* [Assigned task] In the records below, the line that contains "Task: Launch IntelliJ" marks the start. Copy it and each line after it through the end, exactly, without pictures.

* [Available data]
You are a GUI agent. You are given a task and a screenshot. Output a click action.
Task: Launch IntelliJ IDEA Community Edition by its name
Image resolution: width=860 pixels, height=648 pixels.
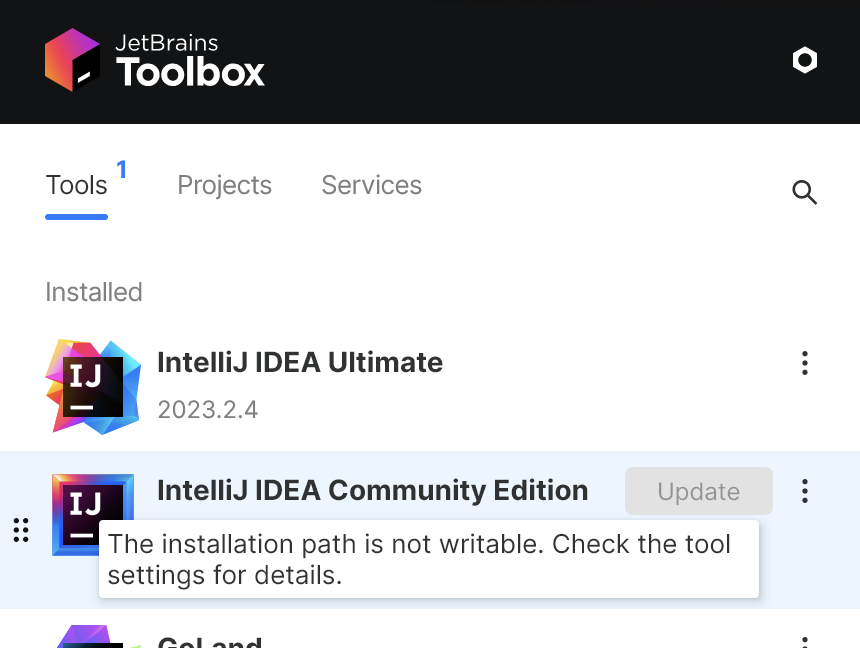[372, 490]
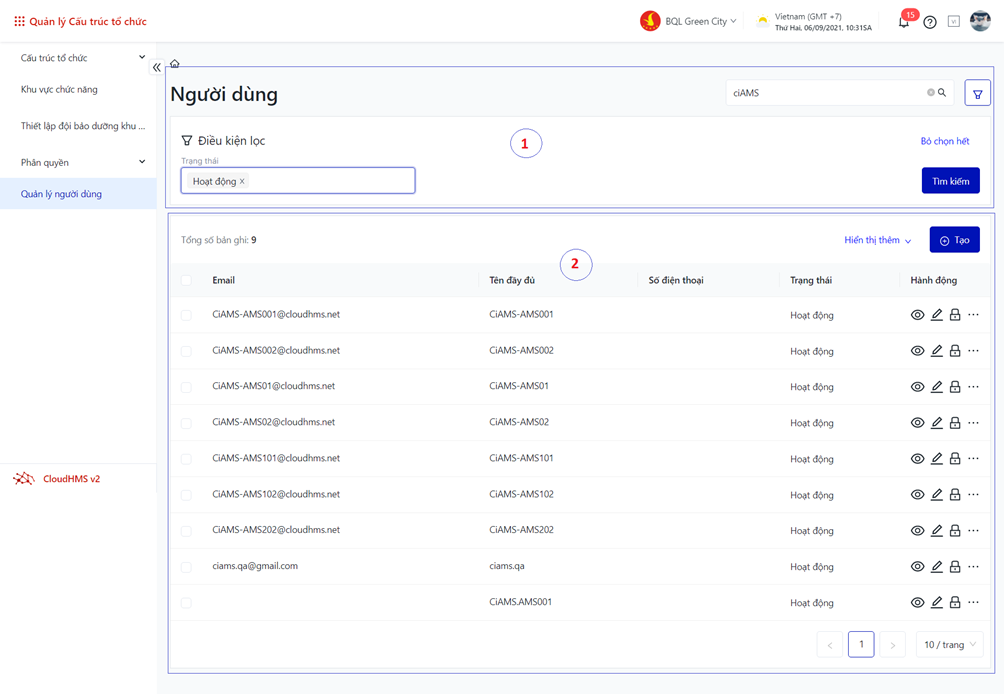This screenshot has height=694, width=1004.
Task: Lock the CiAMS-AMS002 user account
Action: pos(955,351)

* [Your solution]
Task: Launch IntelliJ IDEA Community Edition by its name
Image resolution: width=860 pixels, height=648 pixels.
[372, 490]
This screenshot has height=694, width=1004.
Task: Lock the CiAMS-AMS002 user account
Action: pos(955,351)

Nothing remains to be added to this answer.